▶ _Problem to solve_: Output a character-exact copy of the data, images removed.

▶ _Data for this task_:
==============================
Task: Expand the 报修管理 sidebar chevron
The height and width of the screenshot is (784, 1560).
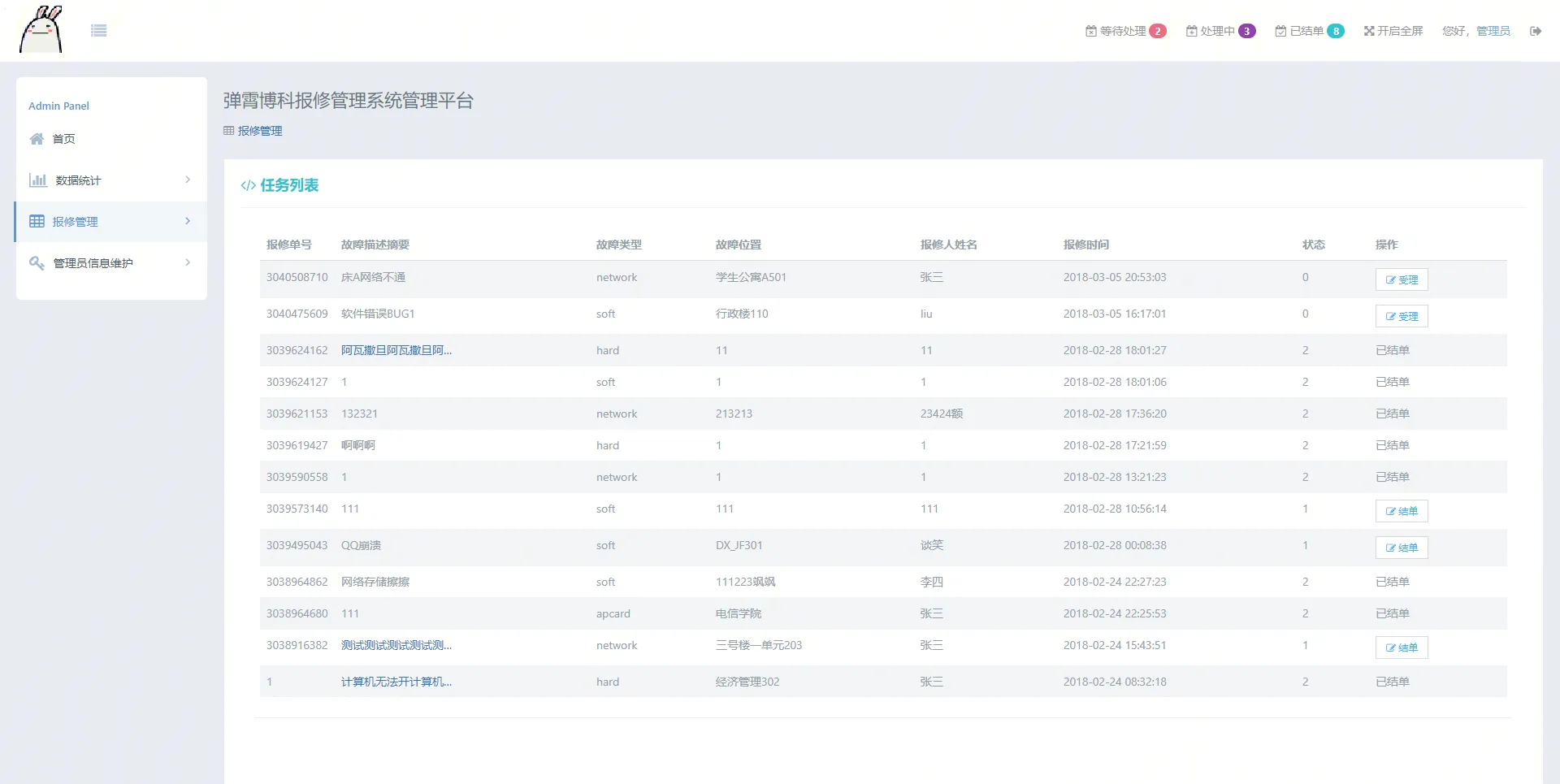Action: point(188,221)
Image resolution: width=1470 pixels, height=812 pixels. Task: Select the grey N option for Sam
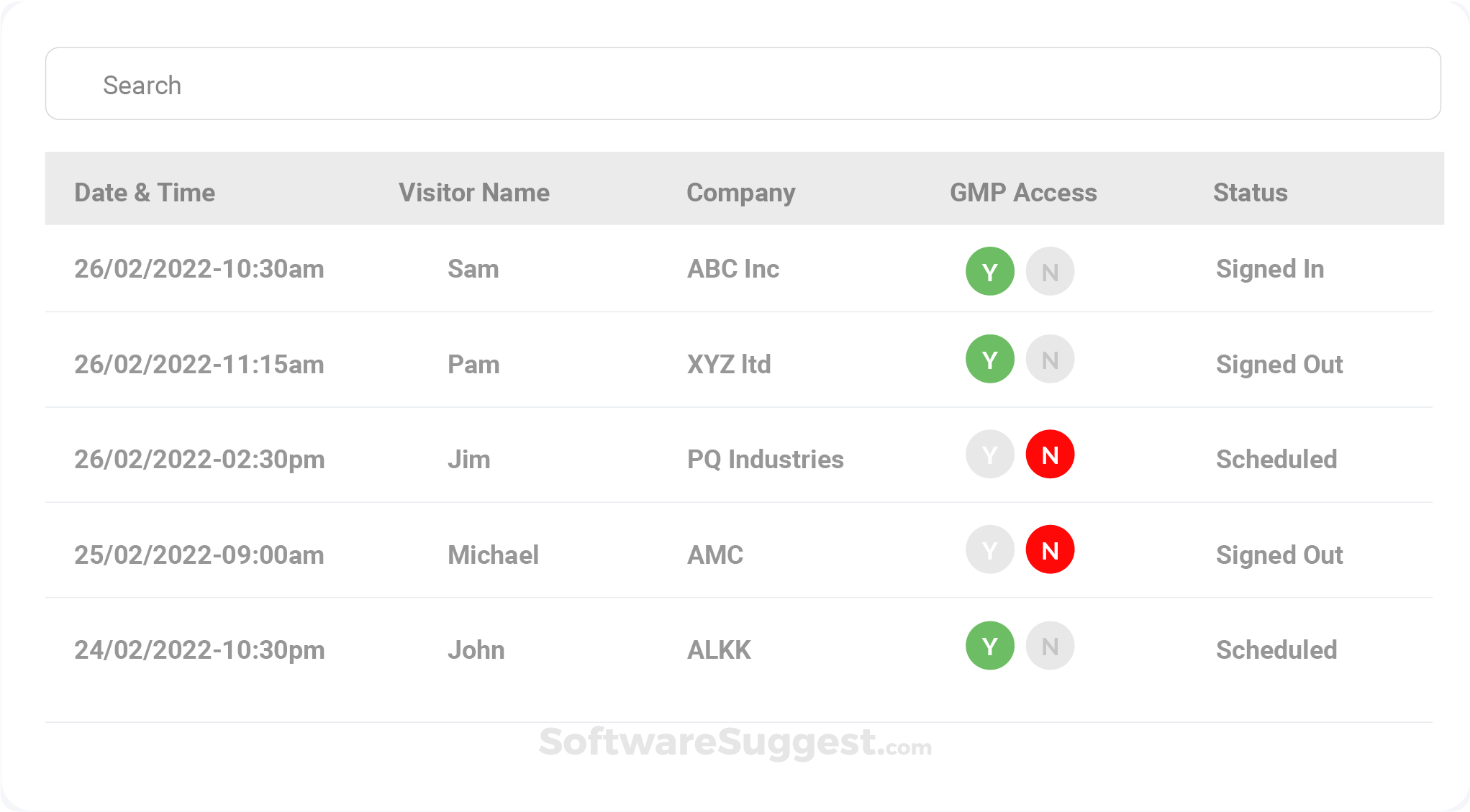pos(1050,271)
==============================
▶ _Solution for this problem_:
Task: Expand the 报修管理 sidebar chevron
The height and width of the screenshot is (784, 1560).
Action: point(188,221)
Image resolution: width=1470 pixels, height=812 pixels. Task: Select the grey N option for Sam
pos(1050,271)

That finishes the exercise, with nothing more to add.